Wednesday 31 March 2010

Wait...What? Ricky Martin's Gay?

The general public have a gaydar comparable to that of Queen Victoria.  The long dead Empress once proclaimed that 'women think no such thing' and refused to recognise the concept of lesbianism.  Or so the legend goes.

It's always the same.  Obviously gay celebrity starts losing popularity and he very publicly comes out of the closet.  Quelle surprise!  

Ricky Martin has sensationally emerged from the closet as a 'fortunate homosexual man'.  I think that means that his boyfriend's got a big knob.

There have been cries from all over the world along the lines of 'Ricky Martin's gay, who'd a thunk it?'.  Well, me, all of my mates, every gay man in the village and even that blind, homeless guy who cuts Gordon Brown's hair.  

I even went to a Hare Krishna temple a couple of months ago and one of the monks was tearing up a Ricky Martin poster, referring to him as a 'fucking chutney ferret'.  Awful.

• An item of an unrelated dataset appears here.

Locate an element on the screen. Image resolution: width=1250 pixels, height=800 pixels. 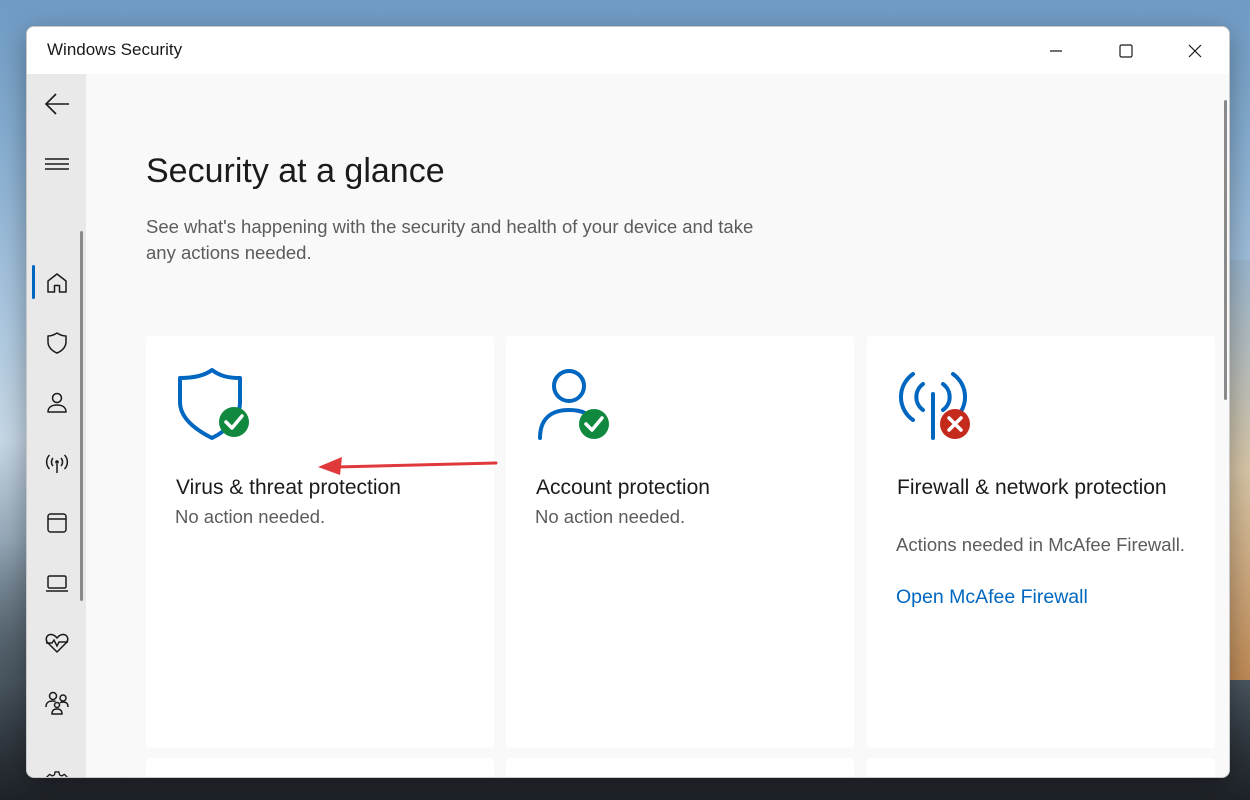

Anyway, on with my list...

  • George Michael.  Yup, we all knew.  In those days of gender line-blurring we knew Georgie loved the cock.  He sang those love songs with a little too much conviction, as anyone with half a brain knows that men only say that shit to get into a bird's knickers.  

  • Rob Halford.  I was guilty of completely missing the boat on this one.  The lead singer of Judas Priest, one of the most macho and influential metal bands of all time.  The leather pants, song names like Turbo Lover and Ram It Down, and the fact that he looks like an old queen.  None of these clued me in, but then again I'm not that interested in the sex lives of musicians I like.  I understand now how he got his inspiration for all those high pitched screams. 

  • Steven Gately.  I knew this right away.  He was in a boy band.  Ergo, he is gay.  I'd be shocked if one of them was straight.

There's bound to be more gay men in the performing arts I suppose.  When I was at school I scoffed at doing drama classes or singing and the boys that did we would push to the ground and laugh scornfully.  Only when it was too late did I realise that those boys were getting loads of chicks on the back of being all sensitive and arty.  

At this juncture I would like to point out that homophobia is in fact a sure sign that you are a homosexual.  If you are concerned about where another man puts his winkie, enough to become emotional about it, you're probably only fooling yourself.

I personally have always been very glad of all the gays around the place.  Less competition.